In possible dig at Russia, Bridenstine says NASA should end 'dependency on unfriendly nations'
Bridenstine's first public comments since being nominated as NASA administrator Sept. 2 came in written responses to questions from the Senate Committee on Commerce, Science and Transportation. The committee will consider Bridenstine's nomination during a hearing that has not yet been scheduled.
When asked to list three top challenges facing NASA, Bridenstine wrote, “Maintaining and building international partnerships while ending dependency on unfriendly nations to avoid exploitable vulnerabilities.”
“NASA is an incredible leadership and soft power tool for the United States of America,” he added. “With NASA's global leadership, we will pioneer the solar system, sending humans back to the Moon, to Mars and beyond."
The congressman did not elaborate on which countries he was referring to as unfriendly, though Russia is a strong possibility. The U.S. relies on Russia to get astronauts to the International Space Station. The U.S. also purchases Russian rocket engines.
On July 28, a Russian Soyuz rocket lifted off from Kazakhstan carrying American astronaut Randy Bresnik, along with Russian and Italian astronauts. There are currently three Americans, two Russians and an Italian man at the ISS.

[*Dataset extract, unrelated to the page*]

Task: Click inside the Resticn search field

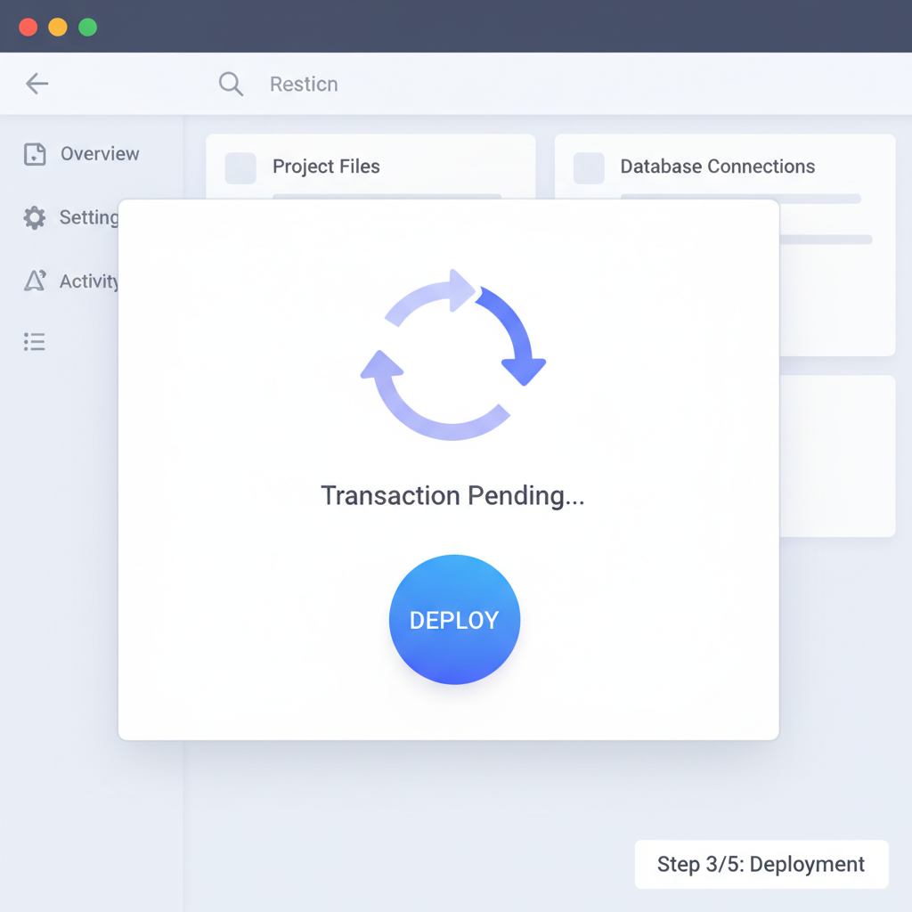Action: click(304, 84)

When Congress voted in July to implement further sanctions on Russia as a result of its perceived meddling in America's presidential election, it carved out exceptions for aerospace. Still, the sanctions angered Russian Deputy Prime Minister Dmitry Rogozin, who overseas his nation's space industry.
"They say that 'space is outside politics.' We take the 'space is outside politics' slogan into account, but nothing lasts forever,” Rogozin told a Russian television station, referring to the United States.
After the U.S. implemented sanctions against Russia in 2014, Rogozin mocked NASA, suggesting on Twitter that “the U.S. deliver its astronauts to the ISS with a trampoline.”
Bridenstine, if he was referring to Russia, wouldn't be the first member of Congress to grow concerned the longtime foe could use its aerospace leverage. U.S. Sen. John McCain, R-Ariz., said last November the U.S. should stop buying engines from Russia.
“Purchasing these engines provides financial benefit to Vladimir Putin's cronies, including individuals sanctioned by the United States, and subsidizes the Russian military-industrial base,” he said on the Senate floor.
Contrarily, retired astronaut Buzz Aldrin, the second man to step foot on the Moon, has said the U.S. should partner with another longtime foe, China, on space missions, including efforts to reach Mars.
Bridenstine mentioned two other challenges facing NASA in his written responses to the Senate Commerce Committee: "Maintaining consistency and constancy of purpose" and "bringing together traditional space companies and new space entrepreneurs." The responses were submitted Sept. 11 and released online this week.
One response may have been an attempt to tamp down concerns about his commitment to science. Bridenstine has been skeptical of claims that humans are causing the planet to warm and his fellow conservatives have opposed some Earth science funding within NASA's budget. But in his written responses, Bridenstine said he has "come to appreciate how complex Earth is as a system."
"NASA must continue studying our home planet," he wrote. "Unfortunately, Earth science sometimes gets pitted against planetary science for resources. This is not in the best interest of NASA, the United States or the world."
"NASA must continue to advance both Earth science and planetary science for the benefit of mankind," he added.
Still, Bridenstine is likely to face criticism for his past comments on climate change, as well as his lack of scientific credentials, during his nomination hearing. The Commerce Committee's leading Democrat is U.S. Sen. Bill Nelson, D-Fla., the only astronaut currently in Congress.
Nelson has said he will oppose Bridenstine because "the head of NASA ought to be a space professional, not a politician." U.S. Sen. Marco Rubio, R-Fla., opposes Bridenstine for the same reason. If approved by the committee and full Senate, Bridenstine would be the first member of Congress to become NASA administrator.
Bridenstine, in his written remarks, heaped praise on NASA and its astronauts. He called his nomination "humbling and energizing."
"I can think of no higher honor in the service of my country than to lead NASA," he wrote.